On the server we can browse among Tableau reports and can view them or even edit them. On the server there is a detailed permission control system which determines how each users or user groups can reach the reports or completely deny reaching some of them. There is also a three level hierarchical system for storing the reports on Tableau server. With these levels and the permission control we are able to create a sophisticated access system for our users and groups which can fit with the enterprise divisions. The three levels are:
- A view is basically a report in Tableau Server terminology. A view can be a published sheet, dashboard or a story.
- A workbook can contain multiple views. When we are making a publishment, we are able to publish all items (sheets, stories or dashboards) separately from our Tableau Desktop project file. Of course if we have already put everything under a story this is needless. However we are able to publish more stories under one workbook from one Tableau Desktop project. So that, one workbook have to be in consistence with one Tableau project file.
- A project is where you store multiple workbooks. Important thing to mention: a project behaves like a folder, not a group. That means you are not able to have the same workbooks synchronized in multiple projects like if the project would more likely mean a logical grouping rather than a physical place.
Connecting Tableau to Hadoop
We've been arrived to the most exciting part. There is a lot embedded connectors in Tableau which support connecting to Hadoop, now I am going to touch the ability to connect to Cloudera's Hadoop distribution.
If you would like to connect Tableau to Cloudera Hadoop, you can do it by connecting with Impala, or Hive via ODBC. In case of conencting to Hive, you have to use HiveServer's external port, or if you would like to connect to Impala, you can use any of the nodes which have Impala Daemon running on it. For Cloudera-Tableau connection you will need either Hive's ODBC driver or Imapala's ODBC driver installed on your client machine.
Using Hive as the query engine under a BI application could mean a relatively poor user experience, because by default Hive is using MapReduce for working with the data on HDFS. As we know MapReduce can be relatively slow with even not much amount of data.
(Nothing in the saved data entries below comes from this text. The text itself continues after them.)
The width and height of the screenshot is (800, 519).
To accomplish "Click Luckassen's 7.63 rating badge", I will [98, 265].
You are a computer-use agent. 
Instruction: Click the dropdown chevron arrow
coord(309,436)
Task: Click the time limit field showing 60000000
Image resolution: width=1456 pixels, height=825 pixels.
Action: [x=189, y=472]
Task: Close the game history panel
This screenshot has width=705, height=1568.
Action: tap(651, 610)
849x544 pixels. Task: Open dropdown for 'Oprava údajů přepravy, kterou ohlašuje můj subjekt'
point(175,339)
So if you are considering an implementation of BI layer on top of a Cloudera cluster, I recommend to use Imapala instead of Hive. In case of direct connection between a Tableau report and Hadoop, when an end-user clicks on a filter or a new view on the visualization, everytime a new query will be sent directly to the database. And yes, Hadoop can work on vast amount of data really quick, but in this case you might be developing an application for business users. And they won't care about what is under the reporting layer. They will only care about their user experience. So your application have to be responsive and have to react quickly for any user interaction.
Using extractions versus direct connection to the database
Even when you are using Impala and your responsivity is good, there will be some cases when you will be on the border of acceptable response time. It will happen simply because of the limitations of your hardware of your Hadoop cluster. It will happen once, queries cannot be optimized to the extreme in all cases. Impala is really fast for analytics but when you are joining more tables, or do some more complicated maths in it, your response time will be increasing, and there will be a point where it comes to be annoying for the end-users.
That is the time when you can do two things. One of your options is creating new tables, so actually new files on HDFS or creating Tableau extracts. Tableau extract is a function which saves the actual view of the data to your local or Tableau server file system. In this case Tableau will read the data from here. Doing one of these options is not a simple choice, and sometimes you have to combine these solutions in order to fix the seeming performance and thus the user-experience.
For instance in some cases creating an extract could easily be worse than using real-time database connection. If the view is too large, your local machine or even Tableau Server's machine won't deal with it easily. Then you have to reduce your Impala tables and create smaller files, or you have to redesign your report on top of your data. You are also able to create extract periodically fully automatized, if for example daily or weekly refresh on the data is enough and you don't need real time access.
Also a big deal when you do more complex algorithms on your data that Impala or Tableau should be doing that. Because Tableau's in memory computing sometimes can be faster, but in a lot cases it is better to leave that work for Impala.
You have multiple options how to analyze and visualize your data with Tableau on top of Hadoop. The most important thing that you always have to take into consideration is user experience. Visualizations have to be as dynamic as they can be, and at the same time they have to be smooth and responsive and of course sexy too. So we have to find the golden mean among these capabilities and working methods of the architecture.